New report paves way for Sydney to get its night life back
A new report details how Sydney could finally have the nightlife it has been yearning for.
The Global Cities After Dark Sydney Future Proofing Report, released this morning by VibeLab Asia Pacific, reveals the key themes, takeaways and recommendations that emerged from the Global Cities After Dark Sydney conference held in March 2021.
Some of these include:
- A strategy that will protect venues, create pathways for new emerging talent, and consult with grassroots businesses, community groups and operators to collect evidence.
- A closer working relationship with the State Government “to ensure the implementation of NSW Contemporary Music Strategy aligned with the NSW 24-Hour Economy Strategy”.
- Working closer with NSW Police “to foster positive policing that supports a creative Sydney” which includes setting up a music industry liaison and collaborations on policing matters relating to venue management and sound management.
Jane Slingo, VibeLab Asia Pacific director and co-founder of Global Cities After Dark, said the report was based on the expertise and perspectives of “an abundance of smart and committed people”.
“As Sydney is navigating the way forward through these immense challenges, it is the appropriate time to now focus on the task ahead and to collectively work together to create and enjoy the nightlife we have been yearning for,” she said.
The week-long event drew 150 key names from the Australian and international hospitality, live music & entertainment, major events and cultural tourism and transport and safety sectors.
The Global Cities After Dark Sydney Future Proofing Report contains 10 best practice examples from night-time economies from around the world, and 14 recommendations on how to tap Sydney’s massive potential.
A recurring theme is a ‘New Diversity’.
It deep dives further than the narrative that entertainment needs to be more across the-board and less alcohol-centred to draw a wider demographic into the city after sunset.
This means catering for tourists and visitors, employees and shift workers, including the adoption of new policies ranging from transport options, sourcing supplies from rural communities, and a Disability Action Plan.
“Educate the industry on accessibility beyond wheelchair access,” the report said.
“Identify achievable accessibility in the events industry and seek support from the private and public sector to assist in rolling out priority accessibility needs.
“Increase visibility of operators/workers, patrons and performers that identify as people with disability.”
To make New Diversity work, Sydney would need a clearer picture of the music workforce.
This could be achieved through the adaptation of UK Music’s Diversity Report which measures trends in ethnicity, age, gender and income disparity every two years.
The data from this would continually inform strategy, and keep it buoyant and relevant.

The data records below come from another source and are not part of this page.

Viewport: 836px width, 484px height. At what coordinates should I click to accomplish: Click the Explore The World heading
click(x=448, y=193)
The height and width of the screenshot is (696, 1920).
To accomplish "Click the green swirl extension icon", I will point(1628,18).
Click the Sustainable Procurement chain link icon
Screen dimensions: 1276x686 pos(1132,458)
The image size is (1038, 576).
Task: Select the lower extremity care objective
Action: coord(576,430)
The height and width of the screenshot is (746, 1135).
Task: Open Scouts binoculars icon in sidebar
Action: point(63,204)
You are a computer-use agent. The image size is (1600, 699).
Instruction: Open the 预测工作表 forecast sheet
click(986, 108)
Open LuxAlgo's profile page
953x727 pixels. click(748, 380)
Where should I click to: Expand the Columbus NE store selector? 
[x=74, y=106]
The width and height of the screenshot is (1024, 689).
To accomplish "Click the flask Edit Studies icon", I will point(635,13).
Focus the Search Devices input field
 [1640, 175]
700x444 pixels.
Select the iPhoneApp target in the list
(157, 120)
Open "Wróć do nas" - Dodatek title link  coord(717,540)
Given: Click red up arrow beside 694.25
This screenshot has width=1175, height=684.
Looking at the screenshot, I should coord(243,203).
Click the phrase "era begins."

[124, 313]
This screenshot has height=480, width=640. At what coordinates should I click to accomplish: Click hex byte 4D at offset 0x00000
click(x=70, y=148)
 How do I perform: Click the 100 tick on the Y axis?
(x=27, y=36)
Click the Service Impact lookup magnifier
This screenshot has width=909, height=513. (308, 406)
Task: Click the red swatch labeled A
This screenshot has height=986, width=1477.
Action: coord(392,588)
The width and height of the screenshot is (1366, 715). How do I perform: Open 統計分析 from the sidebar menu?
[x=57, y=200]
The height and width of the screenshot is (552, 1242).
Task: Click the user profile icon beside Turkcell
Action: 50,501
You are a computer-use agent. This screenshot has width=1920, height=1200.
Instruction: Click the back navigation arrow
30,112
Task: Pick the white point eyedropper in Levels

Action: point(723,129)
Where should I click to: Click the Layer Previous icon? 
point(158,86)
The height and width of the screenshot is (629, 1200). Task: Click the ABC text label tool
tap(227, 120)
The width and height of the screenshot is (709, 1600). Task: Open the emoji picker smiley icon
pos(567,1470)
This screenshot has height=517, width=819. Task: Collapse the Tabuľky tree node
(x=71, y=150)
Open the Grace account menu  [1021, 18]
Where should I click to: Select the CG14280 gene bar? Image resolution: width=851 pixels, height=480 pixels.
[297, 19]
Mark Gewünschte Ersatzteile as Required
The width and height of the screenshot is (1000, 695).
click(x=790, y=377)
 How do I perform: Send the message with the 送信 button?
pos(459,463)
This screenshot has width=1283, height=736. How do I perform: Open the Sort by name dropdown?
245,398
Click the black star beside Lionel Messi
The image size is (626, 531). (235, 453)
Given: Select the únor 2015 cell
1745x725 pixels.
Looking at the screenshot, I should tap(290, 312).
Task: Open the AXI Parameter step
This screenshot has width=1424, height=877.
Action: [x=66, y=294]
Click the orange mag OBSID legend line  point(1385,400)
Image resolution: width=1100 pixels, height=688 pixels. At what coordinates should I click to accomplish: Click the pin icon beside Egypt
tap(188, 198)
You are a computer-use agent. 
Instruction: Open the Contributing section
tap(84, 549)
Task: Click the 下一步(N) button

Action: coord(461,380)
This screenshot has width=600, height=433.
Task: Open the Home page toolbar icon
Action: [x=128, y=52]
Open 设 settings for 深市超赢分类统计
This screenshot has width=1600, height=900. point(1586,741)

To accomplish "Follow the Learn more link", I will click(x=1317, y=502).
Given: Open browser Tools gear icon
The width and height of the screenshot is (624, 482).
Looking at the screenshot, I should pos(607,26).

Other recommendations covered tax incentives for investment and support of next-generation artists and entrepreneurs, especially with “risky and alternative cultural ideas”; cheaper living for creatives to live and work in and near the city; ways for more young creatives to be involved in the design and implementation of cultural tourism and events to come up with new ideas; mentorship, and subsidised time and space for creativity; and ongoing collaboration and connectivity as the city rebuilds.
VibeLab today also announced a four-month program of industry planning sessions for the live music and hospitality industry, hosted and managed in partnership with MusicNSW.
MusicNSW managing director Emily Collins said the next few years will continue to bring change, disruption and immense challenges for the live music and performance industries.
“Bringing exceptional professionals from across music, hospitality, and live performance together to meet, collaborate and conjure up new ideas for our city is the best way we know to prepare ourselves for whatever comes next,” she said.
Four monthly future planning sessions will be held between February and May 2022.
Expressions of interest are open until midnight on Friday, February 25, 2022.
The sessions are supported by the City of Sydney, founding sponsor of Global Cities After Dark, through its Knowledge Exchange grants.
Deputy lord mayor of Sydney Jess Scully said the past two years had tested everyone’s resilience.
“We have experienced dramatic and unprecedented change.
“Thankfully, this community is innovative, resilient and has stepped up to support each other during a very dark period.”